What is expected
From the records below, extract verbatim every line from the one containing "Viewport: 664px width, 484px height." through the one containing "click(x=476, y=106)", including both of those lines. Omit the pictures from your reproduction.

Task inputs
··········
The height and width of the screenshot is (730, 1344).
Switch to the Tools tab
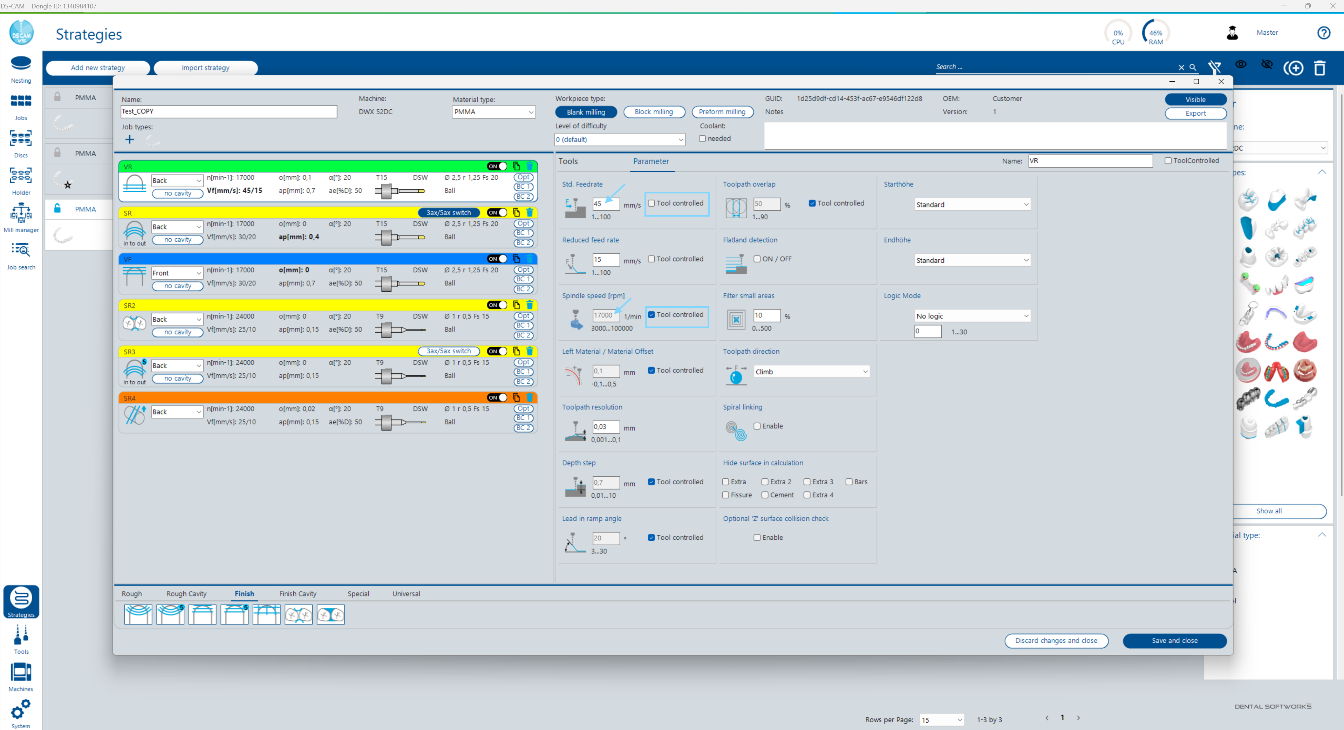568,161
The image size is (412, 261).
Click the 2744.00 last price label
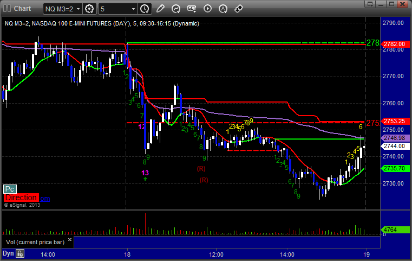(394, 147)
··········
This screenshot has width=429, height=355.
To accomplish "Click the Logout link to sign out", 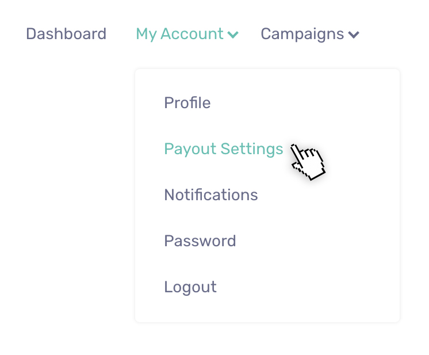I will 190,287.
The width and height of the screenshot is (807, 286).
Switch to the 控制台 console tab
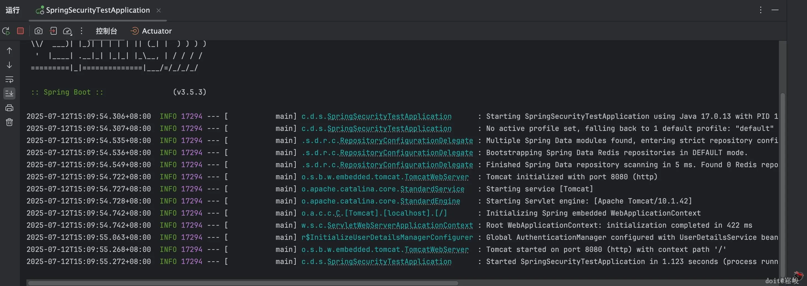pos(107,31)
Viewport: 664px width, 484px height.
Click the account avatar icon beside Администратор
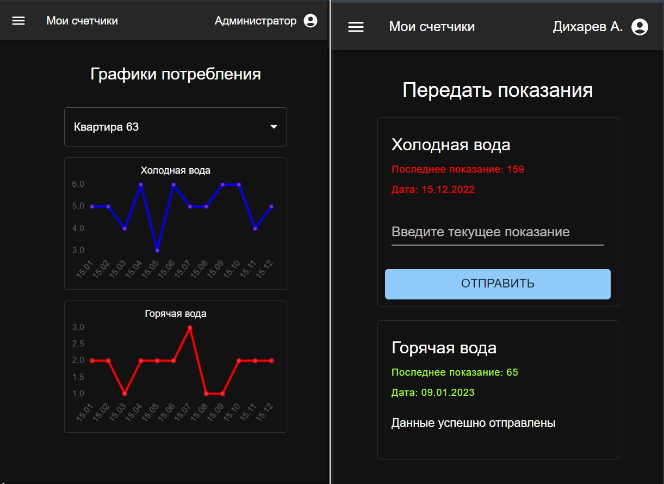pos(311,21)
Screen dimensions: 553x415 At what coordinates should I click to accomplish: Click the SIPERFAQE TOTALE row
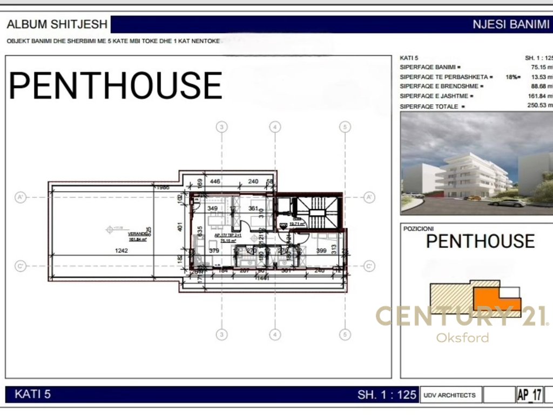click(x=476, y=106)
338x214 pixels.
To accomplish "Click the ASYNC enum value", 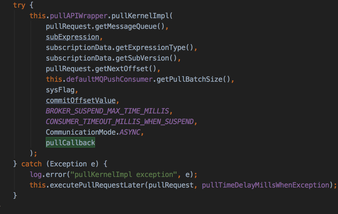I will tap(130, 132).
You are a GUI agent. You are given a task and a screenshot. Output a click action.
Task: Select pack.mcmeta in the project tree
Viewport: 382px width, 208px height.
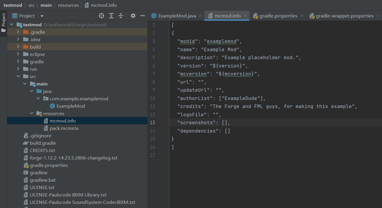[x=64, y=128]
··········
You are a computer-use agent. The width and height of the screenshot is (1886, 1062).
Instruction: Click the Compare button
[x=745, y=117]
··········
Answer to this task
Viewport: 664px width, 484px height.
Click the account avatar icon beside Администратор
pos(311,21)
Screen dimensions: 553x415 At what coordinates should I click to accomplish: Click the SIPERFAQE TOTALE row
click(x=476, y=106)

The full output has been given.